GRRM is worried AI will finish writing his books before him
Would you rather it was finished by 100 duck sized George RR Martins or a George RR Martin sized duck?
Get those 100 duck sized GRRM’s a bunch of mini keyboards and they’ll get it done 100 times faster
And then everyone would bitch because it wasn’t good, like what happend with the last seasons of GoT.
Another moment in A Dream of Spring involved Bran receiving a vision that The Wall was not just a physical barrier, but a mystical shield holding back the Night King’s power. “This twist fits well within the universe and raises tension for the remainder of the story,” Swayne remarks.
That’s just a popular fan theory that has been discussed countless times on various forums.
I guess we can conclude that ChatGPT has been reading a lot of reddit.
Actually getting a good ending to the ASOIAF after GRRM dies is gonna be one of the big turning points that transforms everyone’s opinion on AI.

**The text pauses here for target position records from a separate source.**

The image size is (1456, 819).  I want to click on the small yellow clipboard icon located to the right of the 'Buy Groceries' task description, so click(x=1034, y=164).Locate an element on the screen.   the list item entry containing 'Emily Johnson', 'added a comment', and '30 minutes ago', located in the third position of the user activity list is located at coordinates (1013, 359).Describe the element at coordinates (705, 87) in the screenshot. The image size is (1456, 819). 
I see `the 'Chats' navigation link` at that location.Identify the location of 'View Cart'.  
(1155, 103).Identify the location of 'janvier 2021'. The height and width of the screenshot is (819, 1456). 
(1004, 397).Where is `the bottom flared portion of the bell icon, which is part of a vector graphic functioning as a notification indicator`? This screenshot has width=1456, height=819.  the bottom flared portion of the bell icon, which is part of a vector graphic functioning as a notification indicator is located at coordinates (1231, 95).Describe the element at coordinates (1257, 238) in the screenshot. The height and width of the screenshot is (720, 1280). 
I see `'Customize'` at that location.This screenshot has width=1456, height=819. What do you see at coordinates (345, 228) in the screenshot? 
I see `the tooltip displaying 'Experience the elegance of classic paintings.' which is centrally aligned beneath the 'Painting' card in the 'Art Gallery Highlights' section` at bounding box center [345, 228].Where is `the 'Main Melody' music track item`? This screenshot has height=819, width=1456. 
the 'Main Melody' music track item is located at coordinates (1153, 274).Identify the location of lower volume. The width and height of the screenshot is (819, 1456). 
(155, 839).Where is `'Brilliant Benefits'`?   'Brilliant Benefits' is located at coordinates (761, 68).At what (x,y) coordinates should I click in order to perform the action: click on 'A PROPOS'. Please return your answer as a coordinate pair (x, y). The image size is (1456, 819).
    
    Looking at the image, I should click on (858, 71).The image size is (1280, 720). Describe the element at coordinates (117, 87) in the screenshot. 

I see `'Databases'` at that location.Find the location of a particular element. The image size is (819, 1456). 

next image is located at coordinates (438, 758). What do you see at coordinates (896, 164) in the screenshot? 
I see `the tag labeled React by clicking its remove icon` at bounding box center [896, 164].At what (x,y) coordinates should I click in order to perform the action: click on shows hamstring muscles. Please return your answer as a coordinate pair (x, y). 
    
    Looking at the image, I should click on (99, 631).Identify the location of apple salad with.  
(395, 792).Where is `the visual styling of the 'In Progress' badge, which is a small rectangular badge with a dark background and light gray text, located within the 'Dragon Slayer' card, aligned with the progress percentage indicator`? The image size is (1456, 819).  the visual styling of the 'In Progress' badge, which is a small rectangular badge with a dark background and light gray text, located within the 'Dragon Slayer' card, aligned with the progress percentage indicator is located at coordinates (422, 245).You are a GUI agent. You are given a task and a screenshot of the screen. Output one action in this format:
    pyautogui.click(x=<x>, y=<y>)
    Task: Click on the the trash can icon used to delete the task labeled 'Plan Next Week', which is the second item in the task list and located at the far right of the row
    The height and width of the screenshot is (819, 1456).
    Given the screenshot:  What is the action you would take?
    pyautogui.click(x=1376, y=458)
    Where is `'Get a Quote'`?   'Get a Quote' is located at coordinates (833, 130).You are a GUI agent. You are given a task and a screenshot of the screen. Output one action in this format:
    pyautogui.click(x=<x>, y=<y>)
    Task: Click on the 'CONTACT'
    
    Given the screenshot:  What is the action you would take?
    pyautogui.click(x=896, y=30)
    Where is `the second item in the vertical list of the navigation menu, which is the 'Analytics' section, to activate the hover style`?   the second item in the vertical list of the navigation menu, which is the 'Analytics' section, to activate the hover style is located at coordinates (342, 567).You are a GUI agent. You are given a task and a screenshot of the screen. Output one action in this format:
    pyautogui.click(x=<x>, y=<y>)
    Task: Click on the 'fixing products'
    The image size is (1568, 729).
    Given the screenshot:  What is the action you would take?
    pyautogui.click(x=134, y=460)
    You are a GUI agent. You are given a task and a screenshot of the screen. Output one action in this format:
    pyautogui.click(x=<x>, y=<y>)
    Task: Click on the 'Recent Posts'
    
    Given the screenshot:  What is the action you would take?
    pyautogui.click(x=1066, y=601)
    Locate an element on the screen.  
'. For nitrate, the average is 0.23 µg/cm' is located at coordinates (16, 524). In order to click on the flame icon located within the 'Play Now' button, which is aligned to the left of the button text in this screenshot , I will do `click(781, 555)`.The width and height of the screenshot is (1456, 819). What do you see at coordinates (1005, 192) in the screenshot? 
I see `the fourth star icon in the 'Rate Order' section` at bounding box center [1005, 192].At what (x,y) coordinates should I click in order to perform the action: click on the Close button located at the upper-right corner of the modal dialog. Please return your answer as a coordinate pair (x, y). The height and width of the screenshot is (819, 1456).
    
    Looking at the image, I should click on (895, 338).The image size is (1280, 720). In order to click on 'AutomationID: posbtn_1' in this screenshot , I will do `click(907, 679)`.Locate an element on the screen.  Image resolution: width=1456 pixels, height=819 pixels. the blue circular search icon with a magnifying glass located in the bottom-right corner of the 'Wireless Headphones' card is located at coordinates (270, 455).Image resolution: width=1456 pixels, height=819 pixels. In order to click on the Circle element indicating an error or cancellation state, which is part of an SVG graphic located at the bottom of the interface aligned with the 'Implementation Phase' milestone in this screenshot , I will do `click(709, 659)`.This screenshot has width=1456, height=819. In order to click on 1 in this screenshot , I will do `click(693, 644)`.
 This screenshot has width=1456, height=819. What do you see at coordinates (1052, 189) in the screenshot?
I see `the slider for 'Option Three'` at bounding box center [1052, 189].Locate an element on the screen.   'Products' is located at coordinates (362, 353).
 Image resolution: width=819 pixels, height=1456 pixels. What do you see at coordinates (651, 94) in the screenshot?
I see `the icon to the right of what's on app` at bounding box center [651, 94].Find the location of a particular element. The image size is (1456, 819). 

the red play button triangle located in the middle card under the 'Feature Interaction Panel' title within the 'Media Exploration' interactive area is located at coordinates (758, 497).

It’s gonna be like fan edits for movies. People will debate which is the better version of the story. The only person hurt by this is George, who will be dead and was never going to finish the books anyways.
The authors added that OpenAI’s LLMs could result in derivative work “that is based on, mimics, summarizes, or paraphrases” their books, which could harm their market.
Ok, so why not wait until those hypothetical violations occur and then sue?
Because the outcome of suing first is to address the potential outcome of what could happen based on what OenAI is doing right now. Kind of like how safety regulations are intended to prevent future problems based on what has happened previously, but expanded similar potential dangers instead of waiting for each exact scenario to happen.
But if OpenAI cannot legally be inspired by your work, the implication is humans can’t either.
It’s not how copyright works. Transformative work is transformative.
The way I’ve heard it described: If I check out a home repair book and use that knowledge to do some handy-man work on the side, do I owe the publisher a cut of my profits?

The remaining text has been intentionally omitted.